The kids are coming up from behind.
I'm losing my edge.
I'm losing my edge to the kids from Philippines and from Portland.
But I was there.

I was there in 1983.
I was there at the first Art of Noise show in London.
I'm losing my edge.
I'm losing my edge to the kids whose footsteps I hear when they get on the decks.
I'm losing my edge to the internet seekers who can tell me every member of every good group from 1968 to 1970.
I'm losing my edge.

To all the kids in Manchester and Lyon.
I'm losing my edge to the art-school Tehran kids in little jackets and borrowed nostalgia for the unremembered nineties.

I'm losing my edge.
I'm losing my edge.
I can hear the footsteps every night on the decks.
But I was there.

I was there in 1971 at the first Big Star practice in a loft in Memphis.
I was working on the oboe sounds with much patience.
I was there when Michael McDonald started up his first band.
I told him, "Don't do it that way. You'll never make a dime."
I was there.
I was the first guy playing The Litter to the techno kids.
I played it at the Troubador.
Everybody thought I was crazy.
We all know.
I was there.
I was there.
I've never been wrong.

But I'm losing my edge to better-looking people with better ideas and more talent.
And they're actually really, really nice.

I'm losing my edge.

I heard you have a compilation of every good song ever done by anybody.
Every great song by The Shadows of Knight. All the underground hits.

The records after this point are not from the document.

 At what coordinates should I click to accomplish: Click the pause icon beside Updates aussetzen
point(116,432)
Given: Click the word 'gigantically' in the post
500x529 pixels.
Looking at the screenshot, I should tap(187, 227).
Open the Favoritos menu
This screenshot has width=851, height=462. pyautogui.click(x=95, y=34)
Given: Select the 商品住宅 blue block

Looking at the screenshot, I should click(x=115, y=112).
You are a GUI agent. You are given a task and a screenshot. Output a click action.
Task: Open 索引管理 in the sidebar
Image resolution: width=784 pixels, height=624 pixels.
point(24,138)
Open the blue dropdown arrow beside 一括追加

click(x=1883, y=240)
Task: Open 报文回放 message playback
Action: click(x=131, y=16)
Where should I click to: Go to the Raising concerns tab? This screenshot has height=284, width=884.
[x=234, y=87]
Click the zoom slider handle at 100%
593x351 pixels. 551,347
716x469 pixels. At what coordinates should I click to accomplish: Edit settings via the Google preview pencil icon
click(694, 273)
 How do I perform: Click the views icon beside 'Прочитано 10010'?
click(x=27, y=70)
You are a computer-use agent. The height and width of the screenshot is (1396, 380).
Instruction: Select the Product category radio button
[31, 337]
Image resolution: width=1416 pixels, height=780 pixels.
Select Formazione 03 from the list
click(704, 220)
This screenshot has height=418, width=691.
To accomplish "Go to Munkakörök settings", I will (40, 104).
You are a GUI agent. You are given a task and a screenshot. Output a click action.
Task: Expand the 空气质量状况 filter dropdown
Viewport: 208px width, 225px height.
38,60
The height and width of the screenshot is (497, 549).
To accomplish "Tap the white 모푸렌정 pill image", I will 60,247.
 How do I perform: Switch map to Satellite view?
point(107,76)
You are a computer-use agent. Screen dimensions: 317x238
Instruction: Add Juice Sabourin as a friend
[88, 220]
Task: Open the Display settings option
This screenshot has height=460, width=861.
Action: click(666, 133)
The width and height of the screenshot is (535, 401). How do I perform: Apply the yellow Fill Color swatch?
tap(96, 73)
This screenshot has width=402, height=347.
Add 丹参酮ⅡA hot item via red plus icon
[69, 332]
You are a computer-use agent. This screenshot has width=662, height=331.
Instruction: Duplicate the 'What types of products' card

All Delta 5 tracks. I heard you have a vinyl of every Black Sheep record on German import.

I heard that you have a white label of every seminal dance hit - 1985, '86, '87.
I heard that you have a CD compilation of every good '60s cut and another box set from the '80s.

I hear you're buying a theremin and a spring reverb and are throwing your macbook out the window because you want to make something real. You want to make a Urselle record.

I hear that you and your band have sold your oboe and bought an organ.
I hear that you and your band have sold your organ and bought an oboe.

I hear everybody that you know is more relevant than everybody that I know.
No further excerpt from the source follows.